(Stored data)
'''

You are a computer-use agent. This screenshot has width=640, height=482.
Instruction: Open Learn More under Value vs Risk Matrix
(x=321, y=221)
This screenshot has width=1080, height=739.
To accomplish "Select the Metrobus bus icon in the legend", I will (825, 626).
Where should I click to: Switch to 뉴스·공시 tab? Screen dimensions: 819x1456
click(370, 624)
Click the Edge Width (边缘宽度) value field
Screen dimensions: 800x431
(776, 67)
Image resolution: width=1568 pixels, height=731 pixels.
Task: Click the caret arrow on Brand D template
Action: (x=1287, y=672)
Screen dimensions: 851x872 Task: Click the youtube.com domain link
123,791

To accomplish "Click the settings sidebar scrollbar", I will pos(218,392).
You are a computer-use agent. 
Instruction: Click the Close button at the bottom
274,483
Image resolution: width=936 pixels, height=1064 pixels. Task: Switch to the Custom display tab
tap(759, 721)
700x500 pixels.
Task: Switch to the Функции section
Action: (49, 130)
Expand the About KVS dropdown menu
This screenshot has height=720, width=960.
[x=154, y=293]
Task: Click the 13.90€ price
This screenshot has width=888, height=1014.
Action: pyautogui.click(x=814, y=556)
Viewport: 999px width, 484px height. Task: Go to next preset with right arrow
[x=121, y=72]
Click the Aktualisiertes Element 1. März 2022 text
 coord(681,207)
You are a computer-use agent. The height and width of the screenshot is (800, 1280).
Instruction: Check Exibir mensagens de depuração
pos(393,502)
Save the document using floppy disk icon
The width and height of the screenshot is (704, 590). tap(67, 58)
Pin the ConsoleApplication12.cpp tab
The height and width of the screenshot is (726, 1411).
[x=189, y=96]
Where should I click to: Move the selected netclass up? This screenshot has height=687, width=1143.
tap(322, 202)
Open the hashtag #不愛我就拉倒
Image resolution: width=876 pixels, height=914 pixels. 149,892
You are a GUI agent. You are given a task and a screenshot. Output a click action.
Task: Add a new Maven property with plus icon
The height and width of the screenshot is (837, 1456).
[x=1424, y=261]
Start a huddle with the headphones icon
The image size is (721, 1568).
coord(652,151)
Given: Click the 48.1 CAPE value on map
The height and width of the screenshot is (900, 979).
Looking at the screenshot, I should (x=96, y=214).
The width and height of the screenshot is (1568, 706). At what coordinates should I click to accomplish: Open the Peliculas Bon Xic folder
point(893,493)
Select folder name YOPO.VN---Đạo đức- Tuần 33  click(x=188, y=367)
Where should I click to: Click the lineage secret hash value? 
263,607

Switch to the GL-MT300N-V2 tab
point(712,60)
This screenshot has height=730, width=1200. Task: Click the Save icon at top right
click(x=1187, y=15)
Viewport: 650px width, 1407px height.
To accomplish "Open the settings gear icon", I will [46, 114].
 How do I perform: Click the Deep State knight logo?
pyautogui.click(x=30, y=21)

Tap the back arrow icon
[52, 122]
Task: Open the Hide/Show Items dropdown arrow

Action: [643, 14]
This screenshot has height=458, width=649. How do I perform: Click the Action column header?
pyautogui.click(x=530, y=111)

'''

Set down the records again verbatim, so that each word stays as it is.

TASK RESULT
You are a computer-use agent. This screenshot has width=640, height=482.
Instruction: Open Learn More under Value vs Risk Matrix
(x=321, y=221)
This screenshot has width=1080, height=739.
To accomplish "Select the Metrobus bus icon in the legend", I will (825, 626).
Where should I click to: Switch to 뉴스·공시 tab? Screen dimensions: 819x1456
click(370, 624)
Click the Edge Width (边缘宽度) value field
Screen dimensions: 800x431
(776, 67)
Image resolution: width=1568 pixels, height=731 pixels.
Task: Click the caret arrow on Brand D template
Action: (x=1287, y=672)
Screen dimensions: 851x872 Task: Click the youtube.com domain link
123,791

To accomplish "Click the settings sidebar scrollbar", I will pos(218,392).
You are a computer-use agent. 
Instruction: Click the Close button at the bottom
274,483
Image resolution: width=936 pixels, height=1064 pixels. Task: Switch to the Custom display tab
tap(759, 721)
700x500 pixels.
Task: Switch to the Функции section
Action: (49, 130)
Expand the About KVS dropdown menu
This screenshot has height=720, width=960.
[x=154, y=293]
Task: Click the 13.90€ price
This screenshot has width=888, height=1014.
Action: pyautogui.click(x=814, y=556)
Viewport: 999px width, 484px height. Task: Go to next preset with right arrow
[x=121, y=72]
Click the Aktualisiertes Element 1. März 2022 text
 coord(681,207)
You are a computer-use agent. The height and width of the screenshot is (800, 1280).
Instruction: Check Exibir mensagens de depuração
pos(393,502)
Save the document using floppy disk icon
The width and height of the screenshot is (704, 590). tap(67, 58)
Pin the ConsoleApplication12.cpp tab
The height and width of the screenshot is (726, 1411).
[x=189, y=96]
Where should I click to: Move the selected netclass up? This screenshot has height=687, width=1143.
tap(322, 202)
Open the hashtag #不愛我就拉倒
Image resolution: width=876 pixels, height=914 pixels. 149,892
You are a GUI agent. You are given a task and a screenshot. Output a click action.
Task: Add a new Maven property with plus icon
The height and width of the screenshot is (837, 1456).
[x=1424, y=261]
Start a huddle with the headphones icon
The image size is (721, 1568).
coord(652,151)
Given: Click the 48.1 CAPE value on map
The height and width of the screenshot is (900, 979).
Looking at the screenshot, I should (x=96, y=214).
The width and height of the screenshot is (1568, 706). At what coordinates should I click to accomplish: Open the Peliculas Bon Xic folder
point(893,493)
Select folder name YOPO.VN---Đạo đức- Tuần 33  click(x=188, y=367)
Where should I click to: Click the lineage secret hash value? 
263,607

Switch to the GL-MT300N-V2 tab
point(712,60)
This screenshot has height=730, width=1200. Task: Click the Save icon at top right
click(x=1187, y=15)
Viewport: 650px width, 1407px height.
To accomplish "Open the settings gear icon", I will [46, 114].
 How do I perform: Click the Deep State knight logo?
pyautogui.click(x=30, y=21)

Tap the back arrow icon
[52, 122]
Task: Open the Hide/Show Items dropdown arrow

Action: [643, 14]
This screenshot has height=458, width=649. How do I perform: Click the Action column header?
pyautogui.click(x=530, y=111)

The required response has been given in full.